On view now at Lehmann Maupin until March 5th.
JETHRO TURNER — What does the symbol of the mountain mean for you, and how did you want to convey that through the pictures?
ALEX PRAGER — It’s this ancient place in storytelling that’s symbolic of a location that we go to to experience a very private, important, transformative moment. It’s like anything can happen there. I was really trying to explore everything that I’ve been so frustrated and questioning about – there are so many unknowns about the future, and it’s just such a big question mark. There are so many feelings kind of crashing against one another. I wanted that manic kind of dance of emotions and chaotic inner turmoil, and I wanted the figures to feel almost convulsive when they’re experiencing this. And so it’s very psychological and symbolic and representative of that sort of more spiritual place. The times of day in the work are really important, too, because that’s also been a huge theme in the last two years. The concept of time has been such a big question mark for people; we’ve just been through two years, but feels like everything has been standing still in a way.
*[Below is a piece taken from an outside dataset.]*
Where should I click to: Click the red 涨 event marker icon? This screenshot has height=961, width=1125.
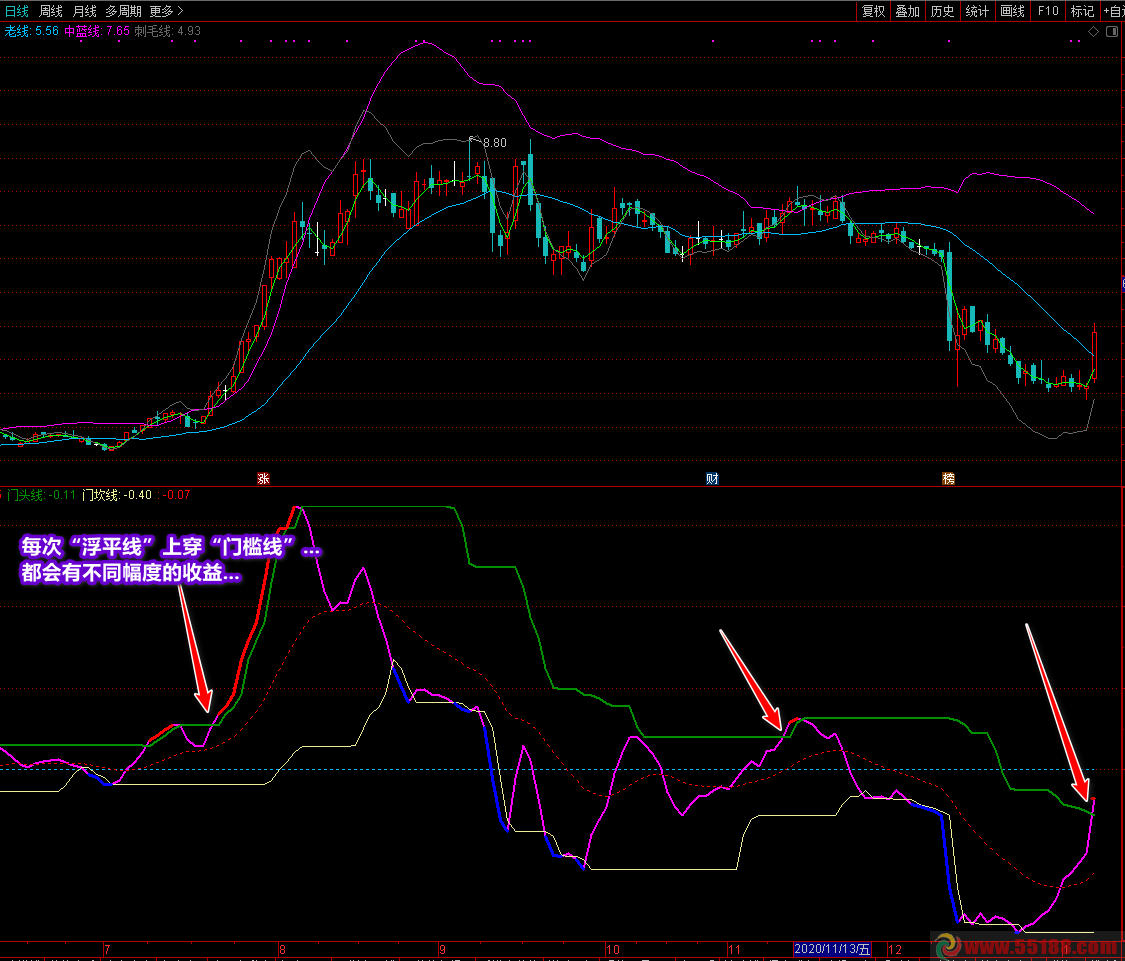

The days go by and people are like: ‘I have no idea what day it is, I have no idea what month it is, what have I even done this year?’. So it’s all taking place on the same symbolic mountain, but people are experiencing their very private moments in isolation.
JETHRO TURNER — The isolation aspect is really interesting about it. Because so much of your work is about groups of people, and the energy flow between different figures. And these works are all single figures. At the same time, so much of the show is about the idea of reconnecting people through experiences. What drove you to focus on the individual figures?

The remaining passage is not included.